Google’s Page Quality guidelines were published in November 2015. While they have been dissected and pored over to try and determine ranking factors, they offer some genuinely thoughtful and beneficial guides to follow, for those that want to improve the user experience of their website. There’s nothing wrong with constantly looking to make improvements to your website, and not only will your visitors appreciate it, but you may also enjoy improved Google results too.
Supporting Pages
As well as the main pages of your website, there are many supporting pages. Contact pages, definition pages, and your 404 error pages are some of the prime examples. Google paid particular attention to the latter, hinting that your error pages should do more than provide al ink to your home page. They should provide details of what might have gone wrong, offer assistance on the steps you can take to remedy the situation, and provide useful links.
Contact Information
As well as ensuring that your contact page is up to date, Google suggests that users are looking for more than just a contact form. A phone number, an email address as an alternative to the contact form, and a physical address will help provide potential site users with the information they need, and also help build trust in your site. This is especially important for online business websites, such as ecommerce sites, but should be considered important for all sites.
Update Time-Sensitive Content
Some content never needs to be updated – for example, news stories are time sensitive and it isn’t usually necessary to update them with new information weeks after the date they were published. However, your evergreen content, or primary content, should be updated when necessary. Definitions, guides, whitepapers, and reports may all need updating to ensure that they remain relevant, and it is definitely worth considering a regularly updated refresh of your website’s most popular content to ensure relevancy.
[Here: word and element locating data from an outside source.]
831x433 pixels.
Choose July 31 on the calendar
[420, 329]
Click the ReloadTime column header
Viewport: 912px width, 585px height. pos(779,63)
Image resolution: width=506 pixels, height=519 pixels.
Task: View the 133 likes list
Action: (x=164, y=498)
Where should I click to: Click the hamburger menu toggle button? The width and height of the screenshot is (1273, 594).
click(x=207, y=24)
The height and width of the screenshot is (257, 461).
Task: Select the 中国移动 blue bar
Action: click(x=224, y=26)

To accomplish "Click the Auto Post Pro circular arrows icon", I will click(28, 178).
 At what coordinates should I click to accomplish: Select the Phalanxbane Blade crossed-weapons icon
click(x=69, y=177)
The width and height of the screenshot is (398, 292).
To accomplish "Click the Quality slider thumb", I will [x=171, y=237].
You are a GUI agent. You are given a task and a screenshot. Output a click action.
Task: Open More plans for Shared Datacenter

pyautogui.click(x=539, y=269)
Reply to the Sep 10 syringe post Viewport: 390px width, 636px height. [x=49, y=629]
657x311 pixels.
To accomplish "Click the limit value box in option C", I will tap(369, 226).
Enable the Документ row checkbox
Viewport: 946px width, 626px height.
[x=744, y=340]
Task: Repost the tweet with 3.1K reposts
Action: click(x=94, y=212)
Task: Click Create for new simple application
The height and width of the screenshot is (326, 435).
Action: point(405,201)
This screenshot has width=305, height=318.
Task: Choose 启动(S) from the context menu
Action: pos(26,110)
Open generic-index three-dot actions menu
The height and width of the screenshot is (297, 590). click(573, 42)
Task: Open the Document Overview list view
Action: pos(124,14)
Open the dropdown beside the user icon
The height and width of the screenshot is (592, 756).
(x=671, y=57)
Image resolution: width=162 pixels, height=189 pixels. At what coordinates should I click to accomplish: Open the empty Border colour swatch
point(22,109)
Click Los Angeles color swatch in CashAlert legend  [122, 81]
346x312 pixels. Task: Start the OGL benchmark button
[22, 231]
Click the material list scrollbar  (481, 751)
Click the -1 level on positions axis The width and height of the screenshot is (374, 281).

Reduce Irritating Ad Content
Many ads are monetised through the addition of advertisements, but according to Google’s quality guidelines, the ads should not get in the way of user experience. They state that the appearance of ads, in general, will not devalue a page, but that website owners should avoid the use of pop-up ads that cannot be closed, the inclusion of too many ads above the fold, and the continued use of in-content ads that break passages of main content up. It could be time to look at your ad block placements to ensure you aren’t ruining user experience.
Fill Pages With Quality, Accurate, And Reliable Content
Google refers to Main Content, and especially its ratio to supplementary and ad content. The bulk of a page should be made up of Main Content, and this not only needs to be relevant, but it needs to be unique, grammatically correct, and it should have been fact checked to ensure that you are providing reliable information to your readers.
Trust Matters
There are a number of ways to build trust in a website, and doing so goes far beyond search optimisation. If visitors do not trust your website, then they don’t trust your business, and they will be highly unlikely to make purchases or even make contact. Avoid actions that reduce trust, and take actions that increase trust. Include author names, be vigilant of the sites that link to you and the sites you provide links to, and always have the matter of trust and reliability at the back of your mind when updating your website.
Looks Aren’t Everything
Google goes to great pains to point out that, rather than promoting websites that look great, their quality guidelines are designed to promote sites that are filled with quality content, almost regardless of how those sites look. Design is important, and it certainly matters to visitors and will directly influence whether they make purchases, but the colour of your background will not necessarily have any influence on Google quality rankings.